TASK REQUIREMENTS >> Search the entries for the word "axis" and return every line where it is found.

__________________________________________________

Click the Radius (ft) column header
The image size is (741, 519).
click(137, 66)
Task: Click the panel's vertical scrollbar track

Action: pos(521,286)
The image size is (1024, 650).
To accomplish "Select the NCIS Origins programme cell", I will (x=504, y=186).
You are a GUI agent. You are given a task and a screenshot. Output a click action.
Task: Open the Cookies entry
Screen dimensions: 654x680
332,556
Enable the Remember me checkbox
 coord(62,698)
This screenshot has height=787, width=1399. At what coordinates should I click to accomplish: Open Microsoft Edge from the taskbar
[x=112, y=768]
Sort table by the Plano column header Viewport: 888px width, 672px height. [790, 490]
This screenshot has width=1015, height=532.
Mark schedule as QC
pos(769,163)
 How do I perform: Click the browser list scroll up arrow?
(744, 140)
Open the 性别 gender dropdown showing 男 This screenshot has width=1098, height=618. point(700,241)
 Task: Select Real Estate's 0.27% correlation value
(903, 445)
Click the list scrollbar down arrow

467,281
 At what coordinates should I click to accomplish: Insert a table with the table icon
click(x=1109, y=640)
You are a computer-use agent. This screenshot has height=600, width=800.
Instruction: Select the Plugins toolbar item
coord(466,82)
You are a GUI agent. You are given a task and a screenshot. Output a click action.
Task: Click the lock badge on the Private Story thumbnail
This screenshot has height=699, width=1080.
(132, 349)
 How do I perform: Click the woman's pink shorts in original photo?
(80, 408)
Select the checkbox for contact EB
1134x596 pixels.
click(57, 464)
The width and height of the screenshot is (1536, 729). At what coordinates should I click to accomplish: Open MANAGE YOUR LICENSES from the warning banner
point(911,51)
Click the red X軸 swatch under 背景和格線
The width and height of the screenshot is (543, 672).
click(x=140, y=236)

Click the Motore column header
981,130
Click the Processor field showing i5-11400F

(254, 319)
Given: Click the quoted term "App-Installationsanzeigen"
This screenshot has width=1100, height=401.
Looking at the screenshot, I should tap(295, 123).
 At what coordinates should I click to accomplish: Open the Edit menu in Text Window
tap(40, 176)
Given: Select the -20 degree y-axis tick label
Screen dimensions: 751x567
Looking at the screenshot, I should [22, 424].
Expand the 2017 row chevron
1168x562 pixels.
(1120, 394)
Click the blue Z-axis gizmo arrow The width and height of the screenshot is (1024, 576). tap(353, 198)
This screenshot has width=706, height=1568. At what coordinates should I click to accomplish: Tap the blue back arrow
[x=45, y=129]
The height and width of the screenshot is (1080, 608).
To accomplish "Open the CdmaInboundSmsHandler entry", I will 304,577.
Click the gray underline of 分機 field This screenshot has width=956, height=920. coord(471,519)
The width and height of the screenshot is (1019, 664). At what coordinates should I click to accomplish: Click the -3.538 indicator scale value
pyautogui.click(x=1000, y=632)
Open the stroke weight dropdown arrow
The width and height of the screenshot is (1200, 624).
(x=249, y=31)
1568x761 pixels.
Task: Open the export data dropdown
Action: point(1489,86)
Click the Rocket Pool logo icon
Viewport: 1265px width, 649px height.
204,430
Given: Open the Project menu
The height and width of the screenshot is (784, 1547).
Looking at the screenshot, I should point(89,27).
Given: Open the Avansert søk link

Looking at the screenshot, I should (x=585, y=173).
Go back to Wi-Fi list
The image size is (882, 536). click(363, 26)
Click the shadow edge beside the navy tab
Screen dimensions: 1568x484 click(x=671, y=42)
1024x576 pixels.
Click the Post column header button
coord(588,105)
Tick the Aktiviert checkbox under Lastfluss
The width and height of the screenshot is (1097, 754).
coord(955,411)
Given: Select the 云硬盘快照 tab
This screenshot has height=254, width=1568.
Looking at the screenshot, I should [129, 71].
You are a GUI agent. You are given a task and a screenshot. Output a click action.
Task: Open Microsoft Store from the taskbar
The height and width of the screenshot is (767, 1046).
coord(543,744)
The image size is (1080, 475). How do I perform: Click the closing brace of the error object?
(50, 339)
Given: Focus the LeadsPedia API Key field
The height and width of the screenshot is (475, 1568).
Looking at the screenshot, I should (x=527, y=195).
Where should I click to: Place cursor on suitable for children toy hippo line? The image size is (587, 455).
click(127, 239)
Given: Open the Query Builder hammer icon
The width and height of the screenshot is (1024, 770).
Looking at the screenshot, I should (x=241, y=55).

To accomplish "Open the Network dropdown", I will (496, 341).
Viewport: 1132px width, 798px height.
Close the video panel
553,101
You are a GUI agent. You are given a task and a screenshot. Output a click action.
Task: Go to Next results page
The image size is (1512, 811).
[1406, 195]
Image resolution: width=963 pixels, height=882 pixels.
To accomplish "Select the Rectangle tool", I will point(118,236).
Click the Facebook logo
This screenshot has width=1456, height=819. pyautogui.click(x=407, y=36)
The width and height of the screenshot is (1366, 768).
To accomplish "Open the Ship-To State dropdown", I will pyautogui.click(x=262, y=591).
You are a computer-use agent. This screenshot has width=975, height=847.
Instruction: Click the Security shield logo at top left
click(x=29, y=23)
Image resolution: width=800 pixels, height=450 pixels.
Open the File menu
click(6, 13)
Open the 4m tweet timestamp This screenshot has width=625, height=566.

__________________________________________________

EXPECTED ANSWER >>
Given: Select the -20 degree y-axis tick label
Click the blue Z-axis gizmo arrow The width and height of the screenshot is (1024, 576). tap(353, 198)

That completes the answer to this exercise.